Day 1.5




I woke up the next morning feeling a bit ragged. The cabin Chad lives in gets pretty cold at night. Cold enough that he sleeps in a small loft above the kitchen with a small heater and his dog, Maggie, for a bit of extra warmth. I, on the other hand, was in the center of the room, on a futon under two sleeping bags. And a layer of frost. The pot-belly stove that would normally keep the room warm and one's breath invisible wasn't lit. First thing I am going to do when we get in tonight was light that bad-boy up. Me likey fire.
After I awoke, I found Chad was up and about. He was on his computer concluding some business and calling in sick. At the time, I thought it a bit of hooky, but later Chad disclosed that he was under the weather. Seems my timing was ill timed.
Sun was up. BEAUTIFUL weather outside. Cold and sunny. 8 a.m.
This was the firsttime I have seen Chad in a good few years. We worked together years ago at TWANG magazine. I worked at a startup and we were dipping our toes into the publishing business. I was the only person in the office that could spell well-enough to pass muster, so we needed a designer to pick up the slack.

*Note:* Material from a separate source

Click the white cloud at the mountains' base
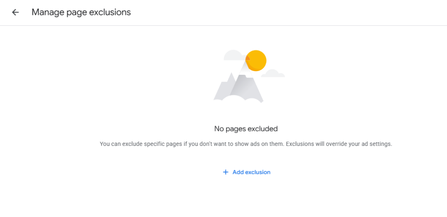[x=235, y=100]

Chad was brought in by our publisher, Paco Koehn, to be that designer. They went to high school together and it was a good fit. Another rowdy guy among rowdy guys. We hit it off. I was well impressed with is sensibility. He was a much better designer that I. I also liked that he distrusted Paco as much as I did. Eventually Chad was looking for a room mate and I was looking for a room. Soon after I moved in TWANG folded. We went job-hunting and Chad landed a job I was really pining for. I moved out, bitter, and we lost touch. Later down the road, Chad and I made amends, and were hanging out regularly.
A few facts about Chad:
Fact One: He is a 41-year-old cheerleader for the Denver Nuggets. Not "cheerleader" like Brittney-Spears-backup-dancer cheerleader. He's a cheerleader-that-throws-tiny-women-ten- feet-in-the-air-and-catches-them-by-the-feet "cheerleader." He hold two national titles for "stunting." Impressive for a 25-year-old. Really impressive for a 41-year-old.

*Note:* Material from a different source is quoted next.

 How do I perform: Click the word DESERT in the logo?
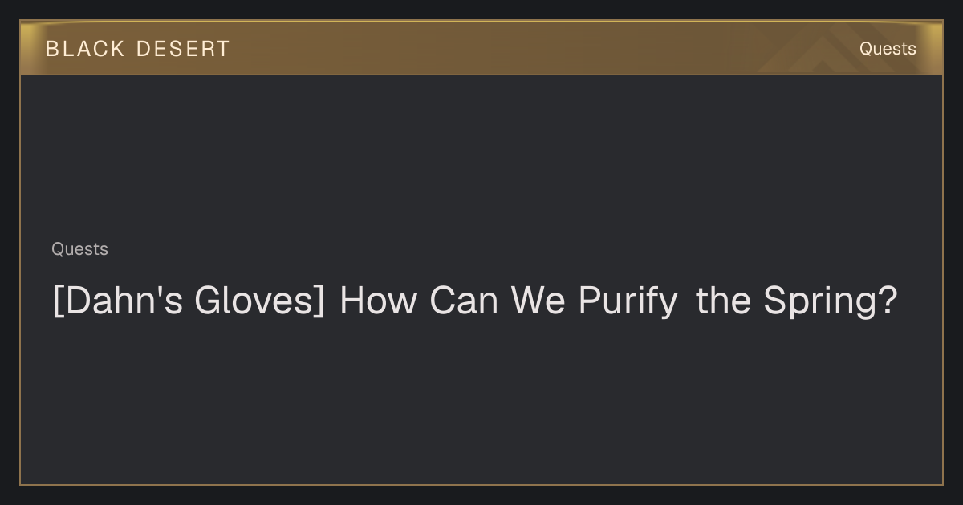(x=183, y=49)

Fact Two: Chad is a BIG renaissance fair nerd. He travels all over to dress up like a silly girl and talk in a poorly affected English accent. If you were to see Chad as a stranger you might expect him to be into something like that. He has the look of a bad '80s fantasy movie barbarian. Think Beast Master. Yep.
Fact Three: Chad is a sincerely nice guy. He has gone through a lot of trouble since I have known him. He once refurbished a 1970 Sting Ray Corvette Convertible and totaled it on it's maiden voyage (he was cut off and hit a retaining wall. Chad could have easily died.). The car wasn't insured yet and was a total loss, save the new top and the rear wheels. Chad laughed it off.
Fact Four: Chad does exactly what Chad wants to do. He moved to Colorado to live in the Mountains "because I want to live in the mountains." I admire that. Chad is into Ren Fairs "because it's fun." He couldn't care less what other folks think.
I got up and shook off the frost. Chad was on the phone in the kitchen. He was on the phone with his girlfriend. She was in when I showed up, but split before I woke up. I felt bad for a second. She was sick with what Chad had just gotten over and didn't feel sociable. After Chad gave her a courtesy call we went outside to let Maggs stretch her legs a bit.
Chad is a stocky guy. I think he once told me that Notre Dame was pegging him for their Offensive line out of high school. Chad passed on their offers "because I didn't want to be jock." Chad is the definition of a jock, by appearance anyway. The dude is as stocky as a person could be without ending up in front of a Senate panel investigating steroids. To add to the picture, Chad has been growing out his hair since he moved up to Boulder five years ago. His hair was clear down to the middle of his back. Chad is also sporting a weird Abe Lincoln come Backstreet boys beard. And somewhere in the last five years, Chad's neck disappeared. To say that Chad is very much an "individual" is stating the obvious. Put a kilt on him and it's hilarious. Chad. Heh heh heh.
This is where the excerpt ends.